Going to GUADEC

I decided to go to GUADEC this year. My employer was also convinced it’s a good idea so I’m even getting sponsored for it. Traveling expenses, food, the hotel and the conference price for professional GNOME Foundation members are being payed by my employer. Thanks :-).

I’ve been to all FOSDEM‘s (Brussels). I’m hoping the GUADEC meeting will be even more technical. So even more programmers and even more interesting discussions and presentations from GNOME developers. If I checkout the planned schedule, I’m confident I’ll be satisfied.

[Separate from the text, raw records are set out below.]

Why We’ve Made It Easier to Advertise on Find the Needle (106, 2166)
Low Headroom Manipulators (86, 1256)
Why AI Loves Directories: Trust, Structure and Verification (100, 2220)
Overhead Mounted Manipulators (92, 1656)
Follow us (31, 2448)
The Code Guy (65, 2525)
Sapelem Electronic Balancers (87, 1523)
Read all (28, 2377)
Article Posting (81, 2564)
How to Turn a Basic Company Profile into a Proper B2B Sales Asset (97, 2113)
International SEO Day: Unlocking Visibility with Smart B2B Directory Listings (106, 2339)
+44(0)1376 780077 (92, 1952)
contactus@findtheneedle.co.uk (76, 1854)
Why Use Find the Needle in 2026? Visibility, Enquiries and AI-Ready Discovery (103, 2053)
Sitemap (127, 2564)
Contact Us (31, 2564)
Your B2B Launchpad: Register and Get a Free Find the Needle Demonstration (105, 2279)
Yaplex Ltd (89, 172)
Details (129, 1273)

One of my colleagues, Bjorn Monnens, will be joining me. He’s mainly interested in the Nokia, Eclipse and Java talks. He works as a Java and .NET developer for our GIS-group. So that’s probably his reasoning. He’s also getting interested in different opensource (free software) projects. So it isn’t a bad idea to invite him, right?

I’ll be visiting Keiths talk about fdo, Fresh and new evolution maintainer Harishs Eplugin talk, Owens talk about Cairo, Wims talk about GStreamer, Roberts fast and slick talk, Damiens talk about gnomemeeting (so that I can explain my girlfriend why it often doesn’t work), Jons talk about Beagle, Federicos talk about Mono, Thomas talk about Flumotion and probably many many more lightning talks and/or other non scheduled talks.

Multithreaded GLib applications

Okay. I learned this the hard way: Never use the pthread API in glib applications. Use the GThread stuff! For example will the GList type reuse memory from the memory pool (the GAllocator stuff). This memory pool is locked using G_LOCK macros. If you didn’t launch g_thread_init(NULL), those macros won’t really lock the code-parts that ought to be locked. Therefor won’t the GList be threadsafe. So filling multiple glists in multiple threads can (and probably will) cause race conditions.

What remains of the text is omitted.